What that over-simplified explanation does not convey is that 1) both CMS and Congress are strongly incentivizing physicians to join APMs; 2) all accepted APMs to date have been created by payers; and 3) the MACRA legislation explicitly encourages the creation of “physician-focused” APMs. Indeed, Dr. Tom Price, recently confirmed as Secretary of HHS (which oversees Medicare and Medicaid), has expressed his support for physician-focused solutions.

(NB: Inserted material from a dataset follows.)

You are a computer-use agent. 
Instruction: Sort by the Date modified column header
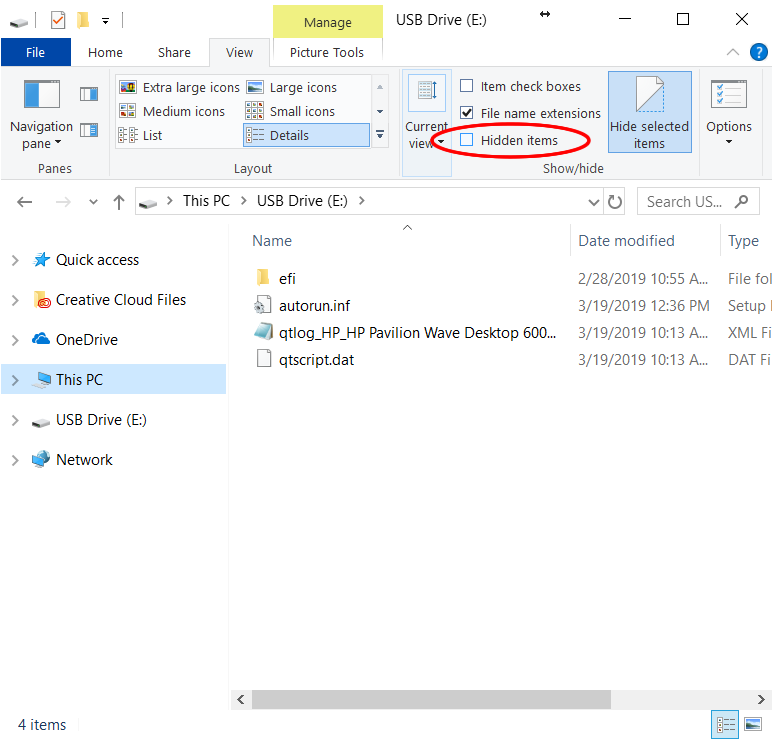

Therefore, the APM group at the ACR, with the expert guidance of Harold Miller from the Center for Healthcare Quality and Payment Reform, and in coordination with similar efforts by other cognitive subspecialty societies, is constructing a rheumatology-focused APM. This physician-focused APM is being designed to serve as a model that can be modified, adapted, and adopted on a completely voluntary basis by practices around the country that wish to pursue such a path – and for whom MIPS and conventional APMs hold little attraction.
A rheumatology-focused APM won’t solve all our problems. But if done properly, it does offer a genuine opportunity to align reimbursement with cognitive work, reduce the cost of care, and reward high-value care. The alternative is a pathway designed by and for non-rheumatologists. The APM group at the ACR thinks there is a better way.
Doug White, MD, chairs the ACR’s Committee on Rheumatologic Care (CORC). *A committee with a memorable but uninformative name, CORC was created years ago to enhance the voice of ACR members in practice. One of our most important duties, working alongside the Insurance Subcommittee and the Affiliate Society Council, is to help practicing rheumatologists navigate payment reform.